When Is a Book a Book?—the Reading Experience
These days I own two eReaders, a Kobo and a Kindle (three, if you count my iPhone, but I don’t read books on it). At WordFire Press we’ve put up over sixty titles of my backlist novels as well as some by Frank Herbert, Brian Herbert, Doug Beason, Bill Ransom, and others. Most of them are eBooks only, but some are in print editions. (For the record, the eBook versions sell orders-of-magnitude more copies than the print editions.)
At coventions or book-signings, when I mention my eBook habits or our publishing efforts, I often receive a defensive, even vehement response. The comment is usually something like, “I don’t like eBooks. I want to read a real book. I like the feel of the paper in my fingers, smell the binding, enjoy the heft in my hands.

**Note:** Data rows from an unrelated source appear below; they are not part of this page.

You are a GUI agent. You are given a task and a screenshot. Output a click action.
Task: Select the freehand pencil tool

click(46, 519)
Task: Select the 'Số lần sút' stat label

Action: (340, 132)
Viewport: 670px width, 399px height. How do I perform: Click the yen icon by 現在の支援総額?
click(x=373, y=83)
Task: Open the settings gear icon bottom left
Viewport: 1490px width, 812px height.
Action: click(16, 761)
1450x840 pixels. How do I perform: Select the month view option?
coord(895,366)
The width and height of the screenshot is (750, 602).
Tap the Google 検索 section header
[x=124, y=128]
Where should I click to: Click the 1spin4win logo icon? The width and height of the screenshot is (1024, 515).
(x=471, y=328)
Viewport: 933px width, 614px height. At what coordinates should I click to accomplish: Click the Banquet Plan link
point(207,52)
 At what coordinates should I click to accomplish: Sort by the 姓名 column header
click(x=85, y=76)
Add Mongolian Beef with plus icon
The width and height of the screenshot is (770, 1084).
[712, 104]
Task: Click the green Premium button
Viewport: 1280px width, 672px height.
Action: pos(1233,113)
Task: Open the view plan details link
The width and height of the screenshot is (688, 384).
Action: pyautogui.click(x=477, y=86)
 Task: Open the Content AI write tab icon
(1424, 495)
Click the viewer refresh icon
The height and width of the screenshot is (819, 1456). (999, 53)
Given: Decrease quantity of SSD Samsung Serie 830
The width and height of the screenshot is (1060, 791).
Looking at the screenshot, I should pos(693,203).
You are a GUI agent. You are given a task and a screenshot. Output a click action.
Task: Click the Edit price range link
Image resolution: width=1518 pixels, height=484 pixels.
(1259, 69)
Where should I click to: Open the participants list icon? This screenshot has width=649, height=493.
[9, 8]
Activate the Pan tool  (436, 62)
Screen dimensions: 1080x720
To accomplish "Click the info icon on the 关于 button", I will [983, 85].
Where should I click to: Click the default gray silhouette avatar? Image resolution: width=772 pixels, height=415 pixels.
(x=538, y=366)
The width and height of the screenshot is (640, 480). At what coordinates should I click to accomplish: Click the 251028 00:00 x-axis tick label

I want a tactile response when I’m reading!”
I don’t disagree. When I want to enjoy a good novel, I prefer a solid “real” book, usually a hardcover, most especially a fine leatherbound edition with gilt edges and tipped-in illustrations. I love the smell and the feel. Last fall, my novel Clockwork Angels (a steampunk fantasy based on the new Rush album) is a perfect example. Published by ECW Press, it has full-color illustrations throughout, a lovely design, nice heavy paper, a great dustjacket.
But there’s something I enjoy even more than the look and the tactile sensation of a good novel—the story, characters, setting, plot, descriptions, dialog, and prose. That’s the real reason why I read: to experience what the author wrote, not worry overmuch about the “delivery system.”
I also listen to unabridged audiobooks, letting a good narrator tell me a story when I’m not able to read the words on a page. Over the past twenty years, I’ve done virtually all of Dean Koontz’s novels that way. I love the Navajo mysteries written by Tony Hillerman, but I don’t want to experience them in any way other than through the rich, gravelly tones of George Guidall as narrator; Guidall’s voice and Hillerman’s novels are inextricably connected in my mind. I just finished Robin Hobbs’s City of Dragons in audiobook, and now I’m on Dan Simmons’s Flashback. That way I can “read” while I’m on a long drive or when I work out in the gym—in other words, times that I can’t hold a book in my hands.
The music industry has changed. Most people listen to MP3s on their iPods, and I love my iPod, especially when I’m travelling. At home, though, I have a large CD library. I prefer to have the physical object, and I especially love the CD booklet, the lyrics, the photos of the band members, even the credits. Some music purists will only listen to vinyl LPs. I have a friend who still swears by 8-track tapes. My main respect, though, goes to the artist and the music, regardless of the player I use.
Because I like to “read” any chance I get, I will dive into a book…and keep reading it by alternating the same novel across all formats. I recently read George R.R. Martin’s A Dance with Dragons, which I bought in hardcover. I read the physical novel when I could sit at home and hold the volume, but I also found my place and listened to the audiobook when driving or working out, and then when I had to leave on a trip I took my eReader in the computer case and kept reading while I was on the road. (You try holding a three-pound tome in the tub without wrist braces!)
EBooks are here to stay, and eReaders will change style, size, resolution. Audiobooks are a growing format with an increasing audience of people who might not otherwise read printed novels. Fine physical books will always be in demand.
So don’t get too uptight about the format you use to read a book—all I care about is that you read.